In 2012, Jenner’s revenue was essentially flat, while its profits fell 4 percent.

Managing partner Susan Levy pointed out in a statement that the firm had an extraordinary run in previous years and that last year’s results was in part the product of government gridlock. “Between 2008 and 2012, Jenner & Block was engaged in many high-profile client matters and had one of the largest profitability increases in The Am Law 100,” she said. “In 2013, many of our clients in the firm’s premier government contracts and defense industry practice were adversely impacted by the federal budget cuts, sequestration and the government shutdown, which also impacted the firm’s utilization and revenue.”

Added Levy: “Nonetheless, 2013 was an exciting year for us and we continued to grow, with the recent promotion or lateral addition of 17 new partners across the firm. We are pleased that 2014 has started out strong with many significant client matters, and we look forward to carrying the momentum through the year.”
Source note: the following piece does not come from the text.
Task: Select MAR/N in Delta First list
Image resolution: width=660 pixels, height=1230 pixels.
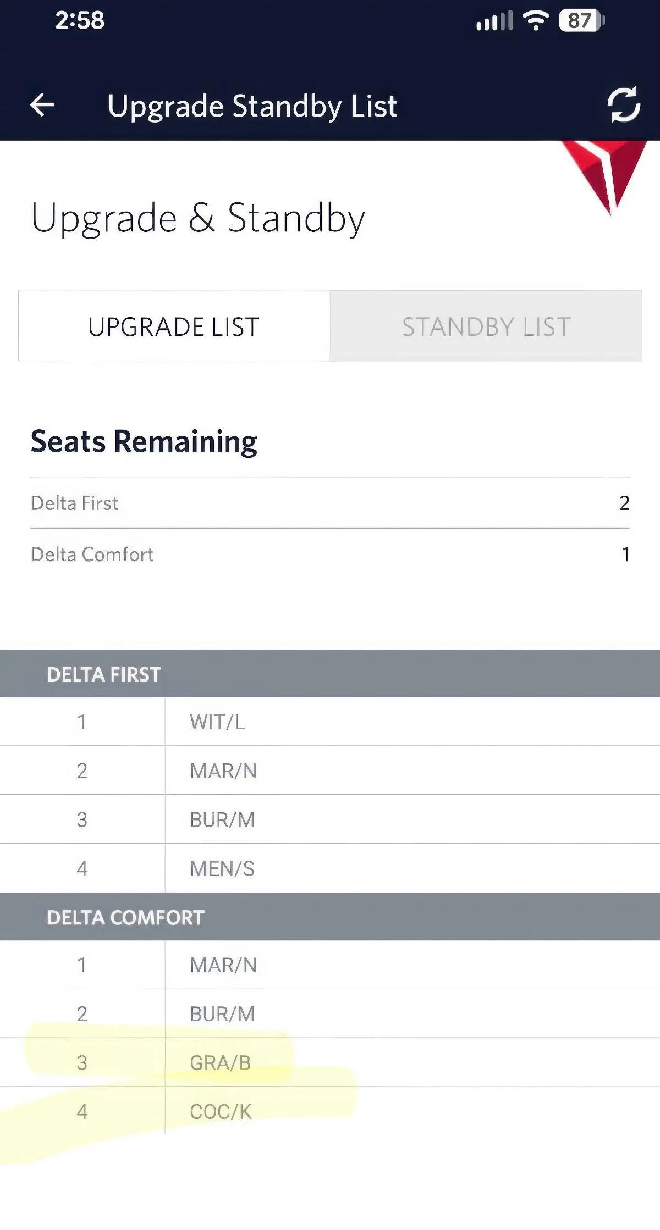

Jenner’s head count remained essentially flat in 2013, rising by two lawyers, to 434, while the number of equity partners dropped by two to 108. The firm has 94 nonequity partners, which represents an increase of one.

Last year, the firm lost Steven Meier, the cochair of its real estate securities practice, to Seyfarth Shaw, as well as two insurance partners, Jerold Oshinsky and Linda Kornfeld, to Kasowitz Benson Torres & Friedman. Lise Spacapan, who was cochair of the firm’s product liability practice, moved to Husch Blackwell.

At the same time, the firm made some key hires. In December it added former Kaye Scholer partner G. Thomas Stromberg, who had been co–managing partner of his former firm’s Los Angeles and Palo Alto offices. In September it brought in Neil Barofsky, a former Manhattan federal prosecutor who served as the special inspector general to the government’s 2008 bank bailout program.